[Material for the task Boundary: Start]
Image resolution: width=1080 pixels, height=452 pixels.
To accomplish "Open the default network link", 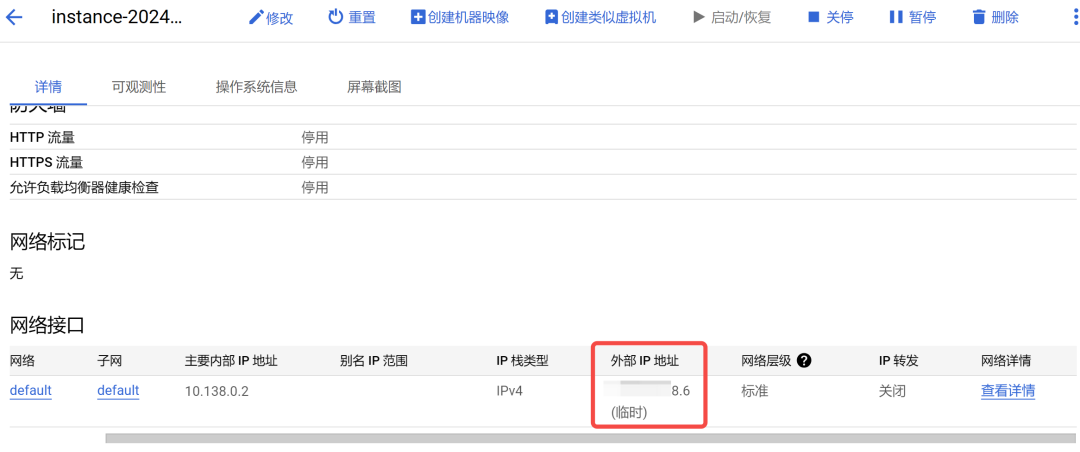I will point(30,391).
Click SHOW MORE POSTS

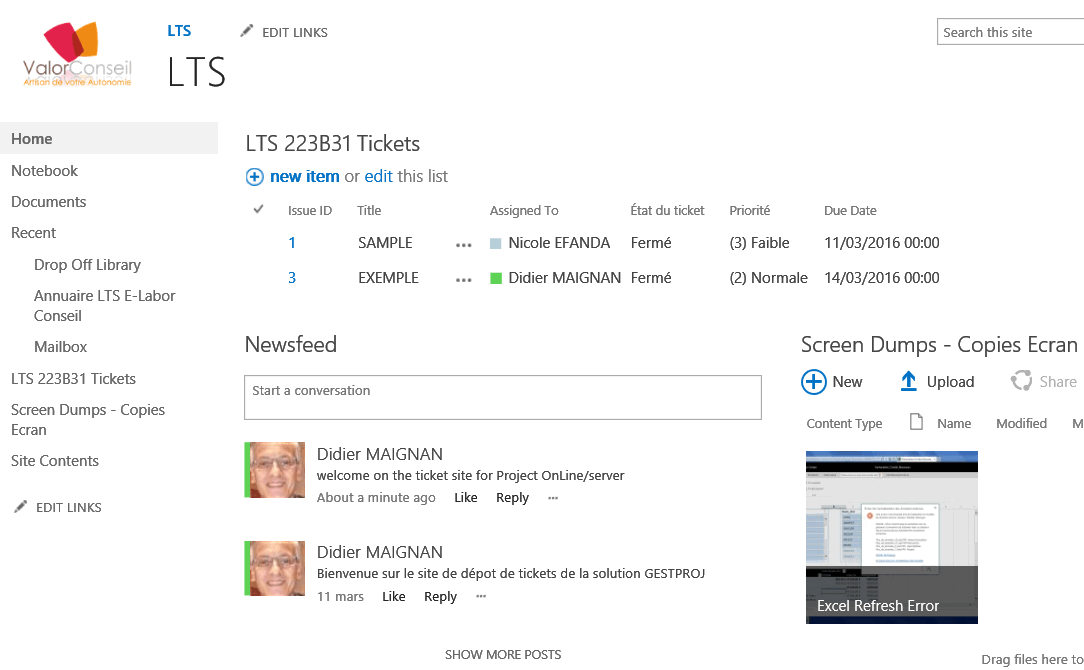pos(503,654)
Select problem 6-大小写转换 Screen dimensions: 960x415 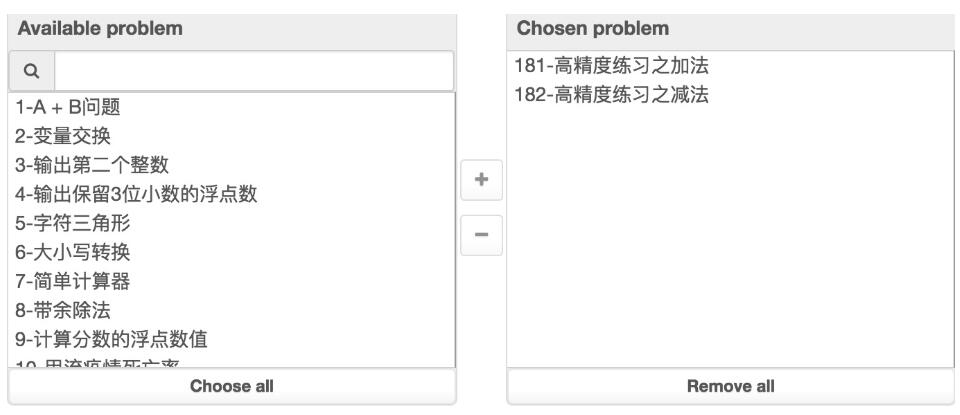(72, 252)
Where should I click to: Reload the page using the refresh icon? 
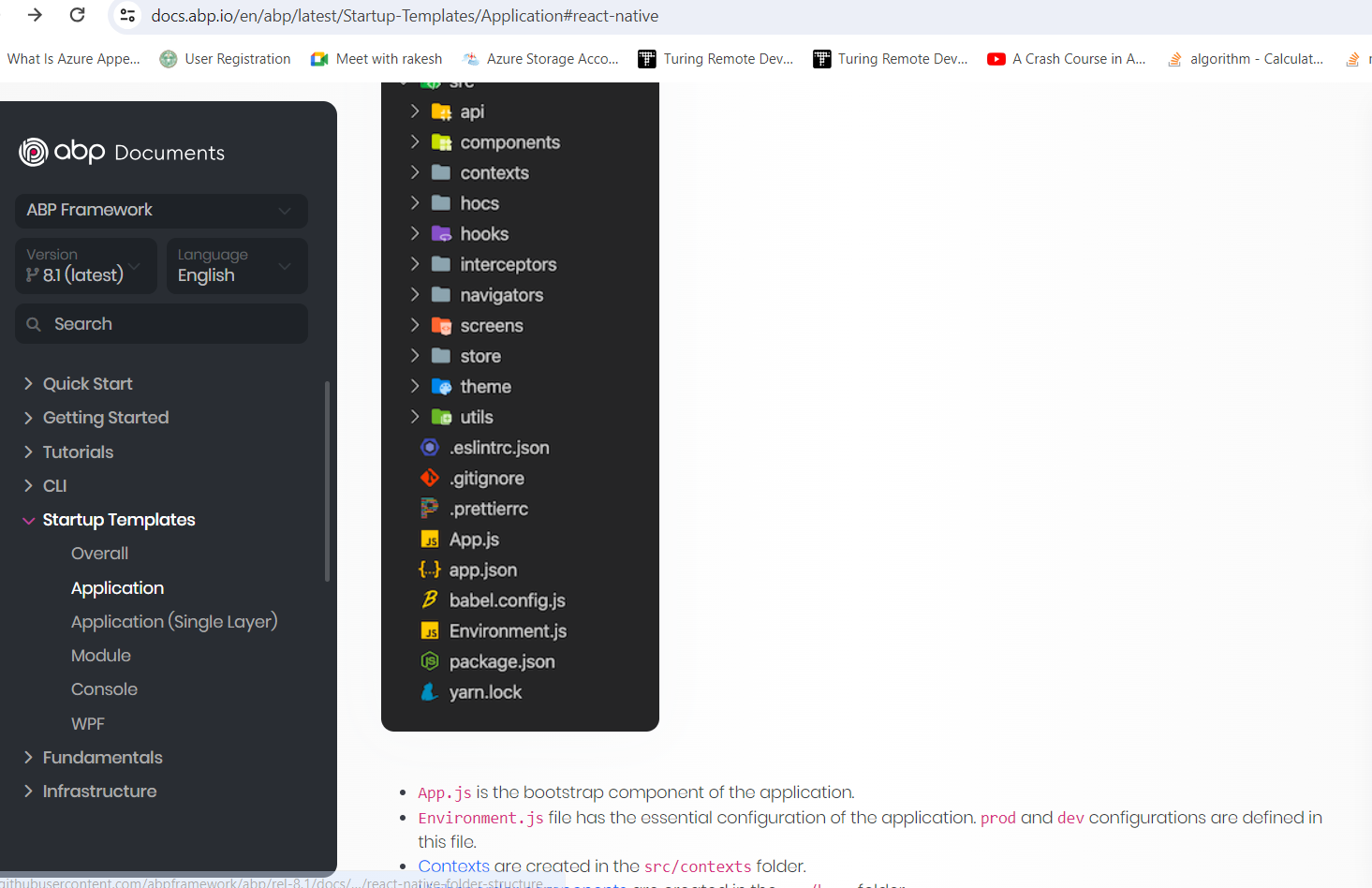[78, 15]
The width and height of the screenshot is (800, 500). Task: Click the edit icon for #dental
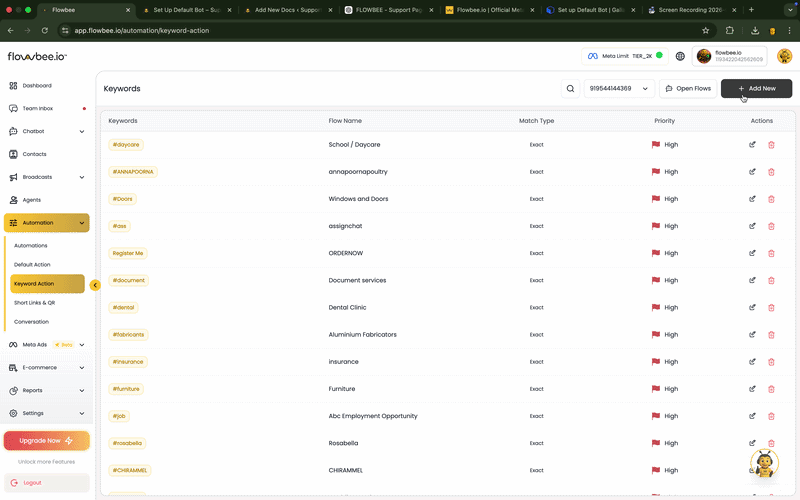pyautogui.click(x=752, y=307)
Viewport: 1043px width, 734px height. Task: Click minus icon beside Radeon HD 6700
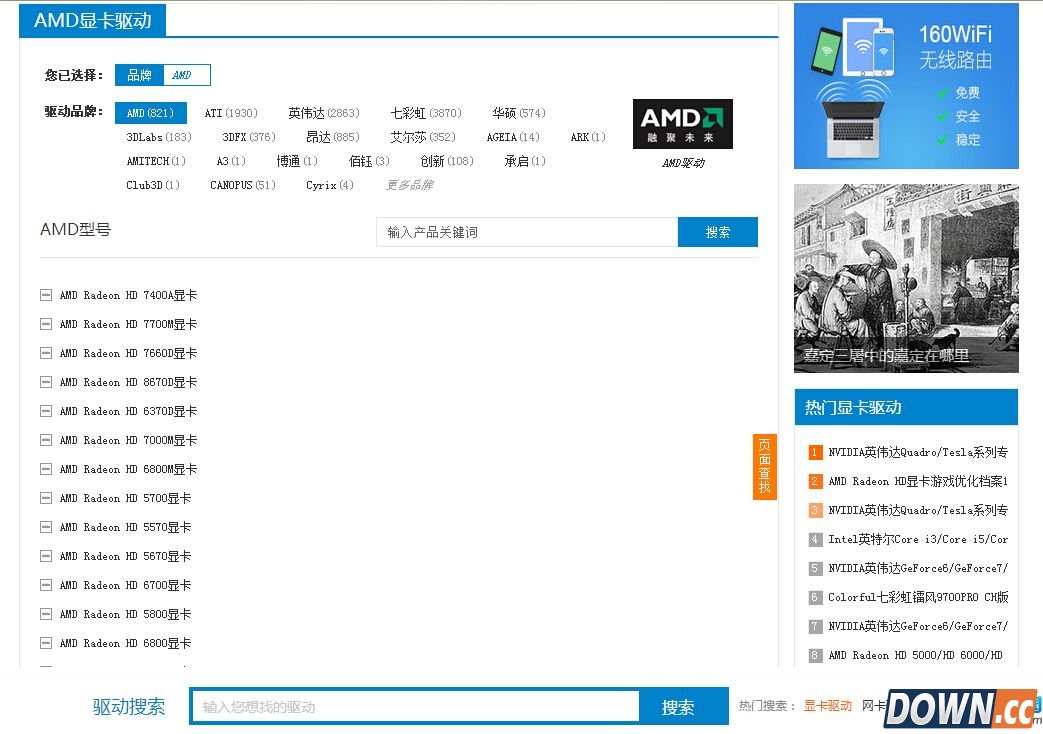point(45,585)
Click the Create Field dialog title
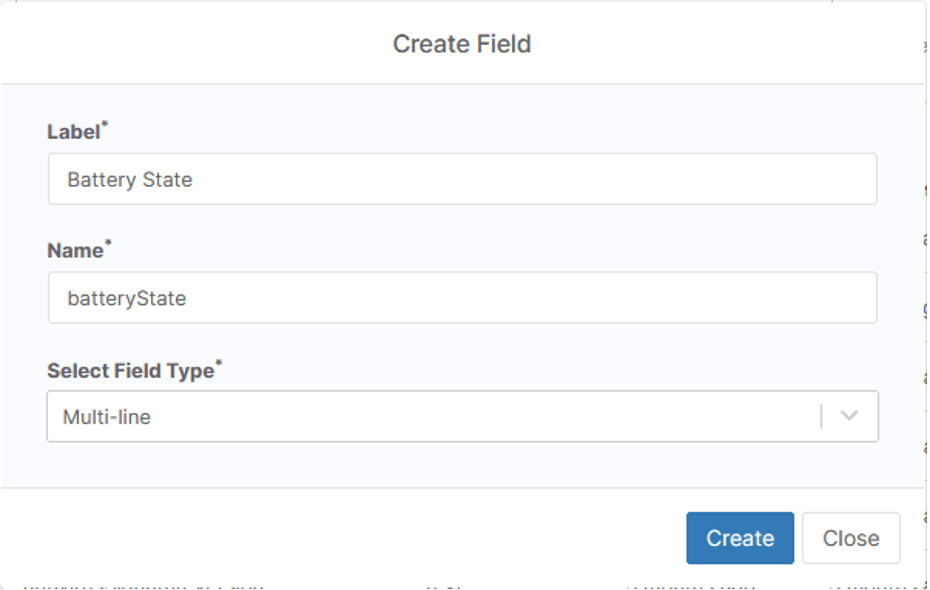The image size is (930, 590). tap(465, 44)
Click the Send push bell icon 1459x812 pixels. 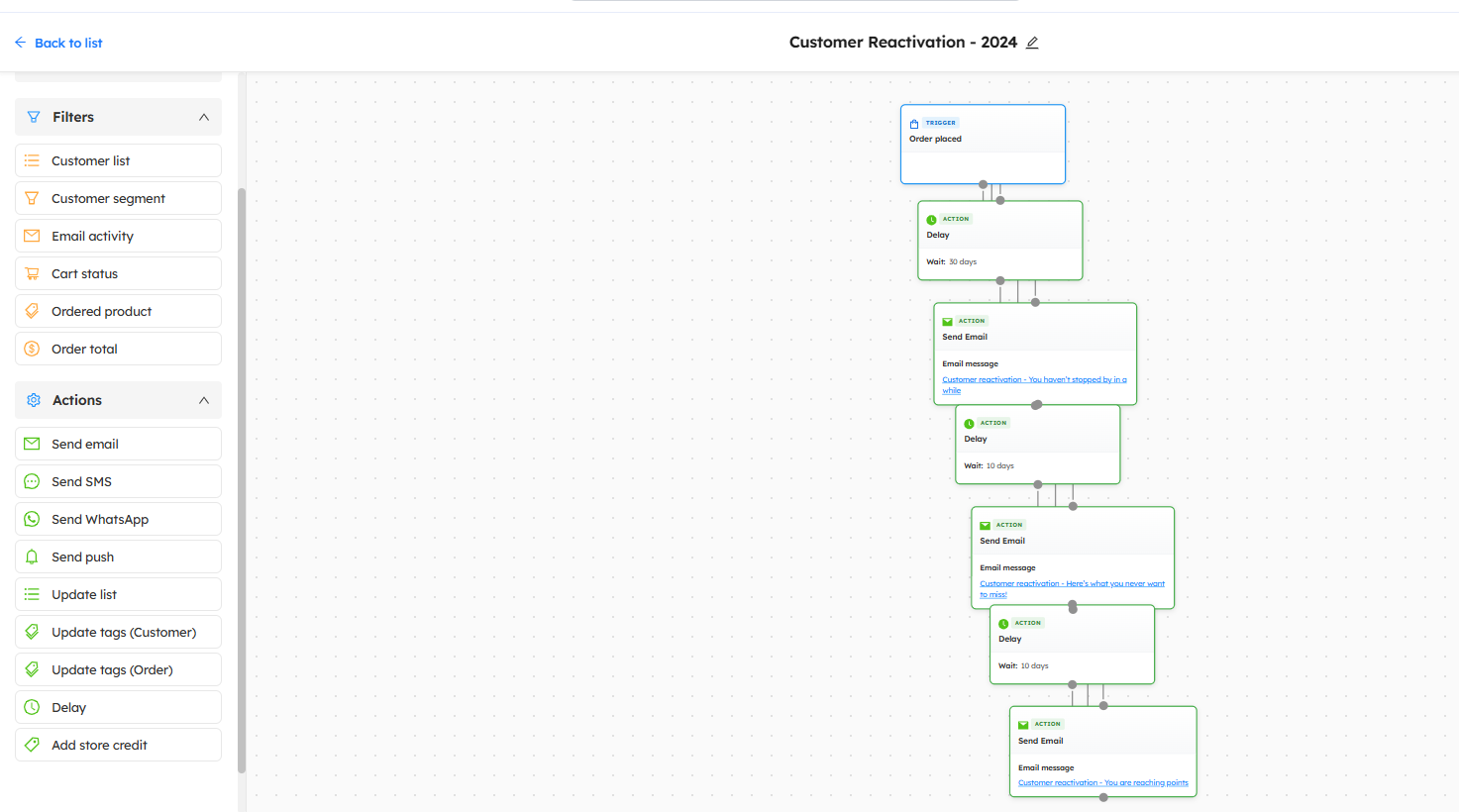pos(32,557)
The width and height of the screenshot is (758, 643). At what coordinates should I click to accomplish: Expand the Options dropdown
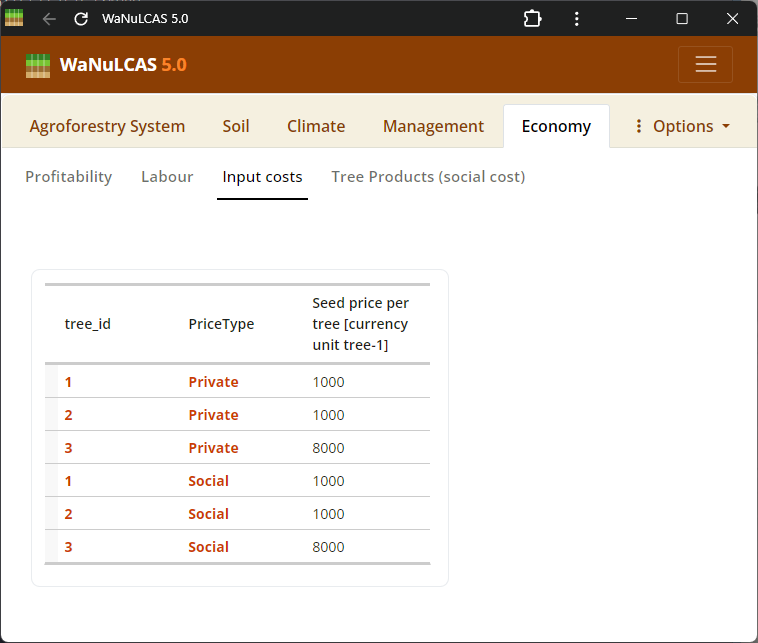682,126
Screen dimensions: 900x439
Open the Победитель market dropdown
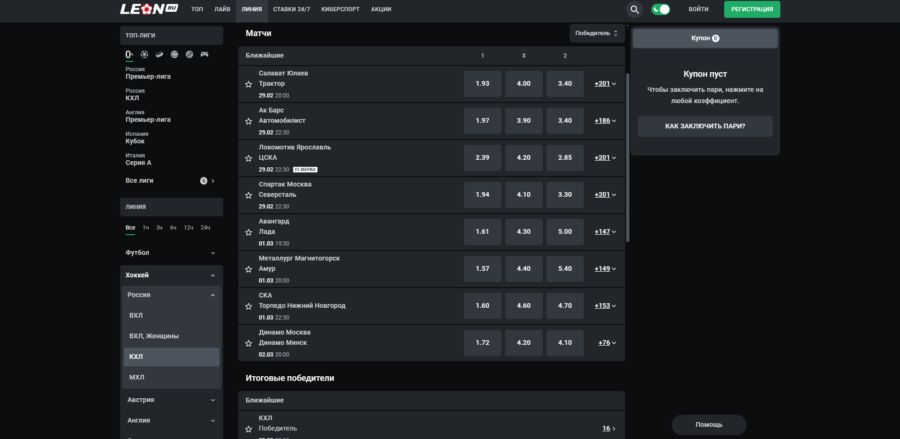point(598,33)
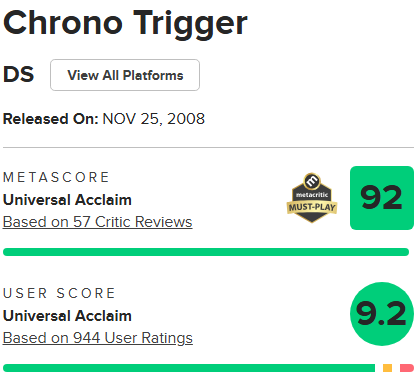
Task: Click the DS platform label
Action: coord(19,75)
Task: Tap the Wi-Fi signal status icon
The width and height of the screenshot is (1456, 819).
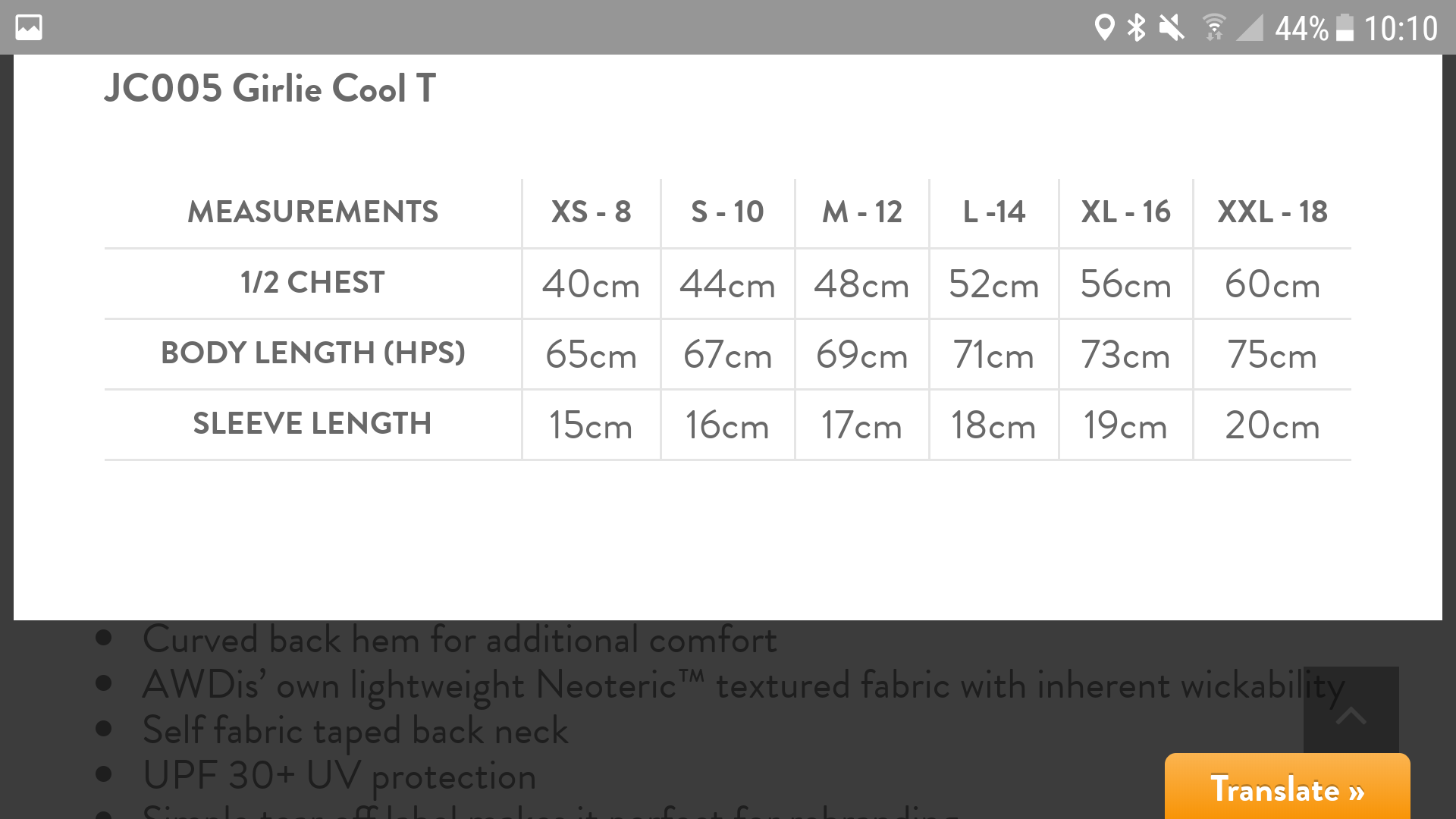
[Material for the task Boundary: End]
▸ Brief: Begin at the line with "Screen dimensions: 900x439" and end at the last line of the data above. Reproduce those lines exactly, but not the pictures.

▸ Written response:
Screen dimensions: 900x439
Open the Победитель market dropdown
point(598,33)
Task: Click the DS platform label
Action: coord(19,75)
Task: Tap the Wi-Fi signal status icon
The width and height of the screenshot is (1456, 819).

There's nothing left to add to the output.